Do you ever have those times? No? Me either.

Okay, so this one time? I was sitting around clipping my toenails, and wasn’t wearing my glasses. I tend not to when I’m not driving or when I don’t have to know where I’m going. I’ve only worn glasses for about three years and I still can’t get used to them. I’m in the market for some new frames, actually…I want to go more for the Sexy Librarian look and less for the Grad School Tortoiseshell look. But the important part of the story is that I was not, repeat, was not wearing them, nor any other sort of eye protection, as I performed this minor grooming ritual. Clipping the toenails, didn’t want holes in my socks. Ho hum.

I don’t know how it happened, but I guess it was a combination of force and angle and torque and distance times time equalling rate, or something, but I managed to jettison a piece of toenail…let me just say it for you, EEEEEEEEEEEWWW… into my eye. Into my eye! My eyeball! Ow! Ugh! Ow!

I couldn’t get it out for the life of me, and I’m talking I went into that eye with tweezers, a miner’s lamp, a magnet, and a toilet plunger, trying to get it out. I wept and prayed and stuck my head under the sink faucet trying to get it out. It didn’t hurt, exactly, but it turns out that when you have a piece of your own toenail in your eye, it’s pretty hard to think about anything else. There you’ll be, innocently reading your Organizational Social Work textbook, or making some nice mac and cheese, or sitting on the bus on the way to work, and a persistent voice will begin to whisper in your ear: “You have a toooooooooooooeeeennnnaaaaaaiiiilllllllll in your eeeeeeeeeeeeeeeeeyyyyyyyyyyyyeeee. That’s grooooooooooosss!” And you’ll stick your entire forearm into your eye socket, trying to get it OUT.

I had to go my practicum that day, as I recall, which was at the Large HMO Mental Health Agency where I was learning how to do therapy. I would be all, “Mmm hmmm. Tell me more about that pattern you notice OH LORD HAVE MERCY I HAVE A TOENAIL IN MY EYE in your life. How does this relate to your family of origin OW OW OW IN MY EYE A TOENAIL IN MY EYE issues?”

I didn’t have to go to the ER, thank heavens, although I’m sure the paramedics would have appreciated the laugh. I was about to stick the hose attachment of the vaccuum in there when it just floated up, stuck to my eyeball right below the iris. No scratching, no tearing, no drama, no nothing. It still had some red polish on it. I just took it off and threw it down the sink. And that’s the story of the time I got a toenail in my eye! The end!
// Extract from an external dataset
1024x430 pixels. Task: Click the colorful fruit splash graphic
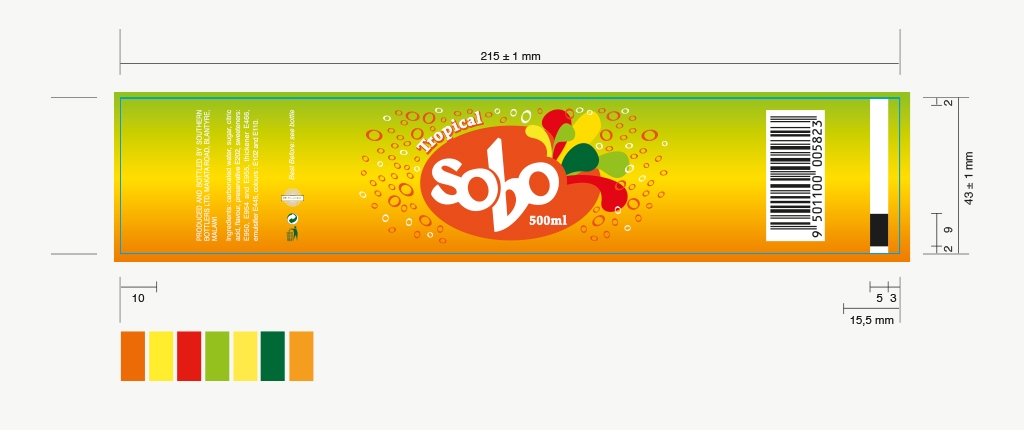(578, 158)
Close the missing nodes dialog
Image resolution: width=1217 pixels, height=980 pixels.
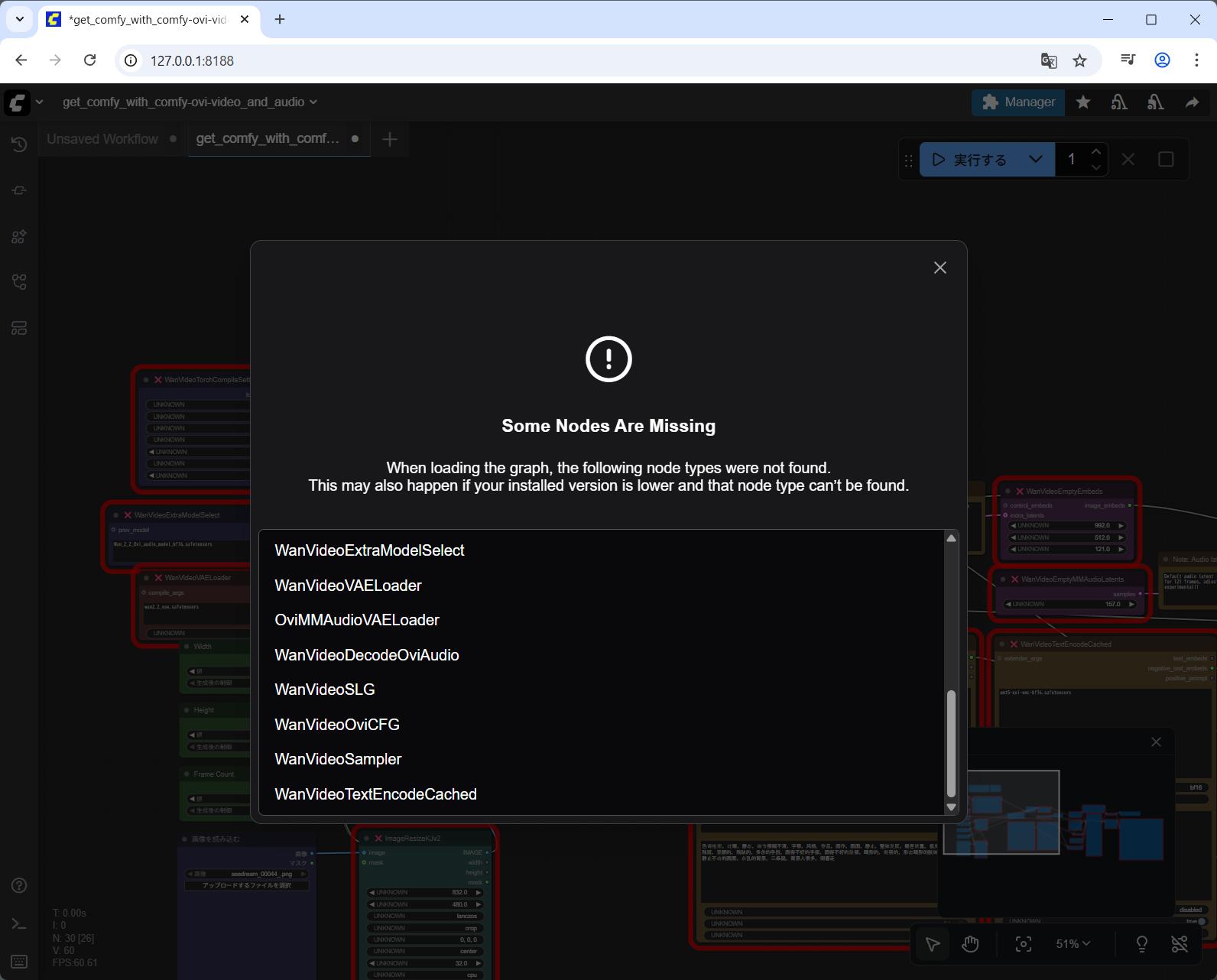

I have a couple of things on my mind. Telling disgusting stories about my grooming mishaps isn’t really distracting me as much as I’d hoped, over here. I guess the ideal answer is not to update unless I have Something To Say, but I find I get sort of itchy if I don’t write here at least once a week, and, and…oh, y’all. I’m just so sad today. I’m writing this on a Wednesday morning on a chilly fall day and it feels like nothing is going right in my life. I’m having to sort of talk myself through getting out of bed and down the stairs and then back up the stairs because I can’t go to work in my pajamas, now can I, and then down the stairs again and to the bus stop and on the bus and to work and all of it, all of everything, is demanding so much attention from me, yet nothing’s really going on, but I’m just sitting here feeling small and alone and weepy, and blah blah blah. This is what it sounds like in my head. I wish all these feelings could just be pulled out and thrown away as easily as a toenail from an eyeball…and you know, that wasn’t even so easy, pulling that thing out! A toenail! In my eye!